### What is being asked:
Locate every line of the records containing the string "inside" and copy each one.

### Source data:
=======
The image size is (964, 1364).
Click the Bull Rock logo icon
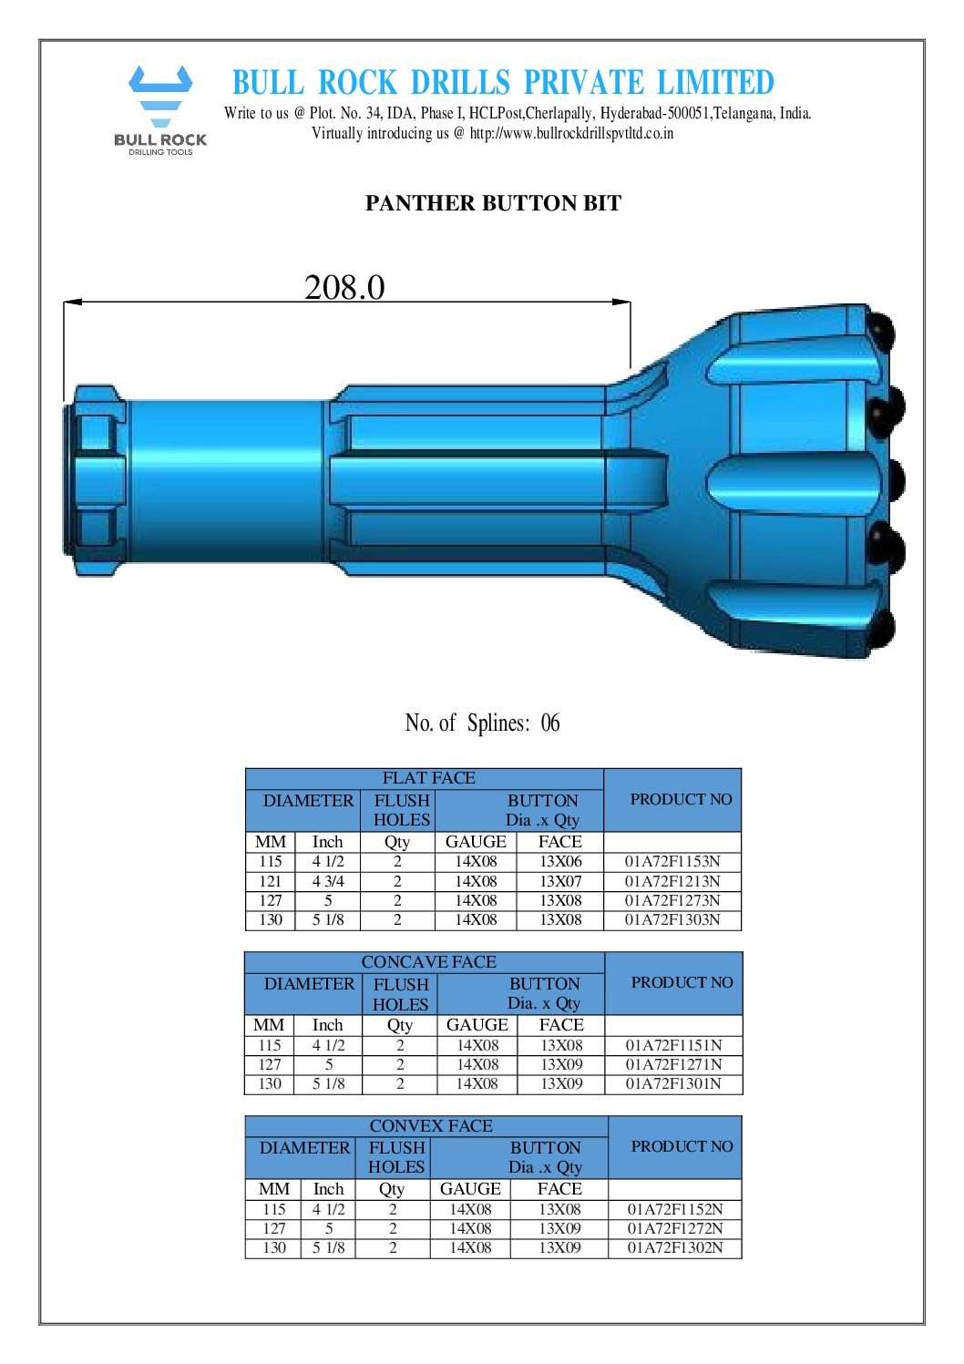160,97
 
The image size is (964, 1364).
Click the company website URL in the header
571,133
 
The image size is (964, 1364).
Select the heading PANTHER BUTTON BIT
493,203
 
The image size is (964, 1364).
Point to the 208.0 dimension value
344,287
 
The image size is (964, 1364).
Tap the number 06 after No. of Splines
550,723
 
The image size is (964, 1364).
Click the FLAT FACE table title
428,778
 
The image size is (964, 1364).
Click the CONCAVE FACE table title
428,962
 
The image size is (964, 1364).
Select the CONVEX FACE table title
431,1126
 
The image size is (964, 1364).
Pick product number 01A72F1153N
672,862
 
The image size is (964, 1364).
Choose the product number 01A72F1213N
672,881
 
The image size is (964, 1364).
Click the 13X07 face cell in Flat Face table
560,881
=======
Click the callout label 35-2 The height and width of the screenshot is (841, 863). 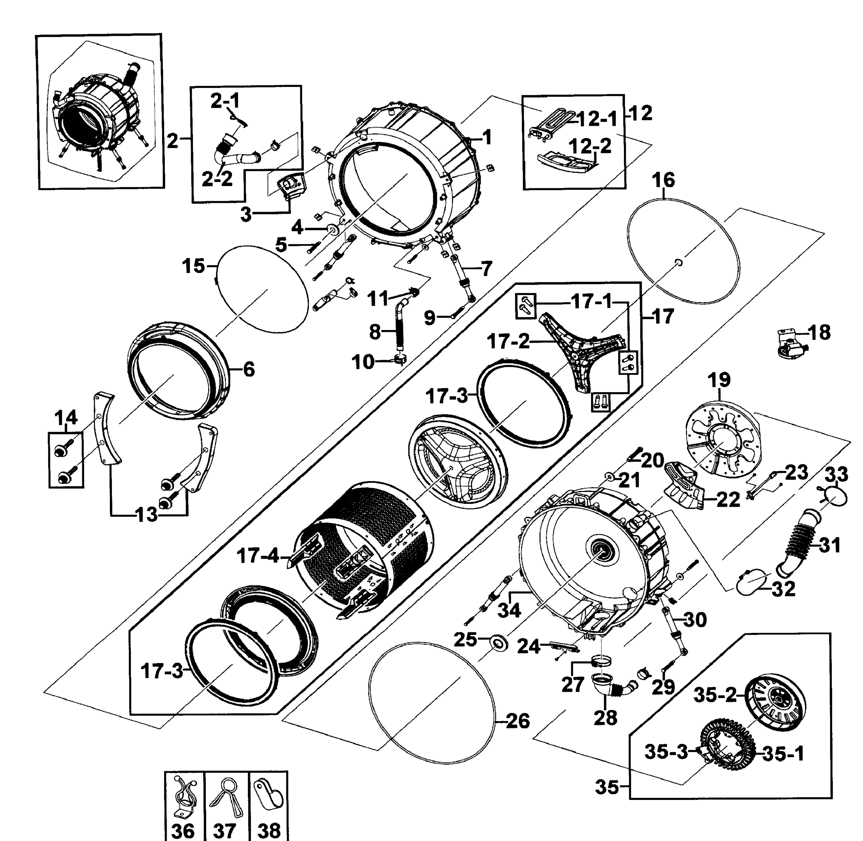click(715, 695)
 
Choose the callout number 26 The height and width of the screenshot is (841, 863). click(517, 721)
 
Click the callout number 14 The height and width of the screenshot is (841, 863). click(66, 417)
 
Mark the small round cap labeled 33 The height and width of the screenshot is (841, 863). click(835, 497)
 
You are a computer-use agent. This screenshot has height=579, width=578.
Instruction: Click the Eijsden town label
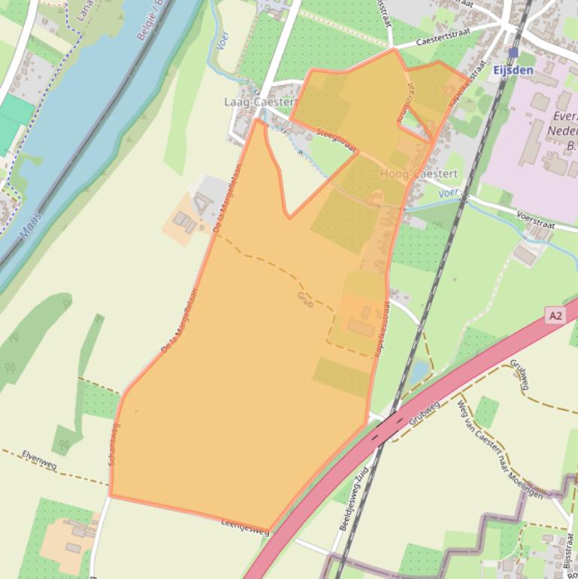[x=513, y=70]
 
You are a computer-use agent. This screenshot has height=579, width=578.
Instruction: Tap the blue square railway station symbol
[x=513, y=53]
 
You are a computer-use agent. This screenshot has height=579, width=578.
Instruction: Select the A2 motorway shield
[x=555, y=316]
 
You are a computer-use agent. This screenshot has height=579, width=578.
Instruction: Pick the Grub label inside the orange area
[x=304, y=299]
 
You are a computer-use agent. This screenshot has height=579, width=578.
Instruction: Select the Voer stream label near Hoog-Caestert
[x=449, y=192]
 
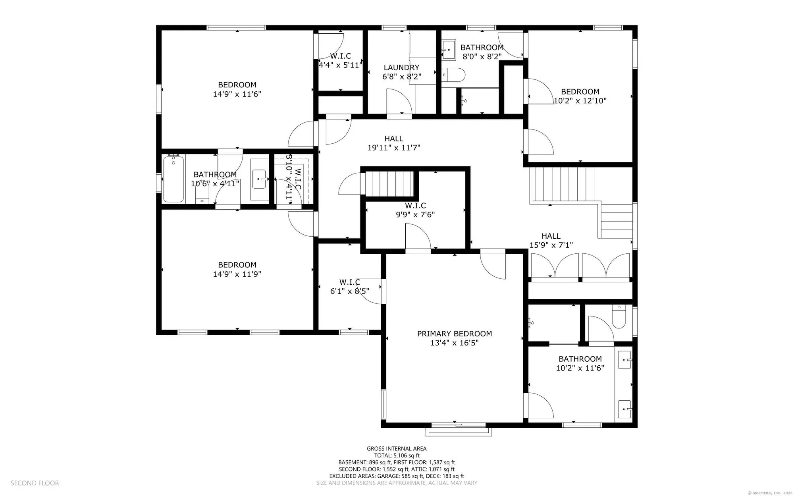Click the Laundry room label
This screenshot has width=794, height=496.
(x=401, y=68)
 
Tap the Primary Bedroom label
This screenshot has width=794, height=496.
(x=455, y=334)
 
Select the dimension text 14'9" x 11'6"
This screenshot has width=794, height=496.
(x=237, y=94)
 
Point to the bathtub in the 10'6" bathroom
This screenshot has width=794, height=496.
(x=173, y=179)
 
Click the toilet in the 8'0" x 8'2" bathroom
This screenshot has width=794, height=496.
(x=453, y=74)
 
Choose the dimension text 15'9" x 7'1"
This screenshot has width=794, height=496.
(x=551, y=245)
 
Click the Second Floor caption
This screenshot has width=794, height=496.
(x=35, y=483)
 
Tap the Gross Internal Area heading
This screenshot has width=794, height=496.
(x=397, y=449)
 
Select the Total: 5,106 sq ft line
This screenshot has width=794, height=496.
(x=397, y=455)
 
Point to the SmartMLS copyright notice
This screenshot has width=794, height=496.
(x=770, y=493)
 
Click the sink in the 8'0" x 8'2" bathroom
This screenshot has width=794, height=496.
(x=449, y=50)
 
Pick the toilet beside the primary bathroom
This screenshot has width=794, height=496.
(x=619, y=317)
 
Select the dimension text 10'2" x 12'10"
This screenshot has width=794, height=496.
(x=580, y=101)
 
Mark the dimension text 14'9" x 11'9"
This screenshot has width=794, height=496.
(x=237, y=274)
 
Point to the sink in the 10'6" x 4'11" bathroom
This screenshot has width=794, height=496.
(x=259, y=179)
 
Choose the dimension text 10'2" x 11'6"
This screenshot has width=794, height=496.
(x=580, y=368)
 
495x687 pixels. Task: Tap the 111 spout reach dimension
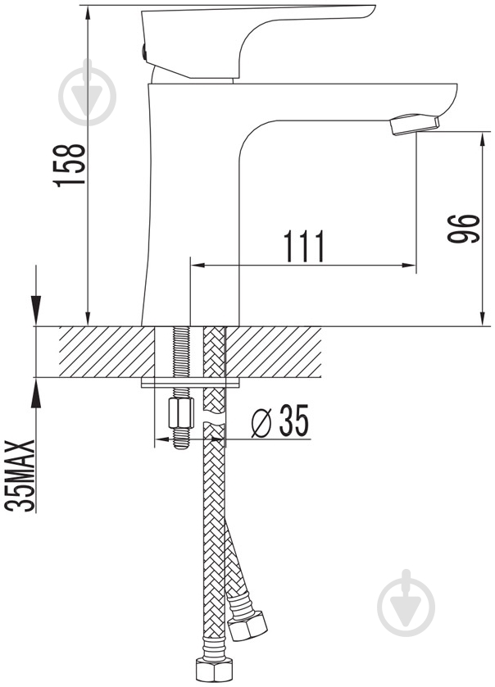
=======
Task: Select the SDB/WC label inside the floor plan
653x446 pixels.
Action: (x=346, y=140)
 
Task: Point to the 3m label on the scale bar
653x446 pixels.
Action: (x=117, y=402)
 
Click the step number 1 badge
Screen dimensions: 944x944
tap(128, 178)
=======
### Complete output:
Instruction: Pick the Grub label inside the orange area
Task: Select the SDB/WC label inside the floor plan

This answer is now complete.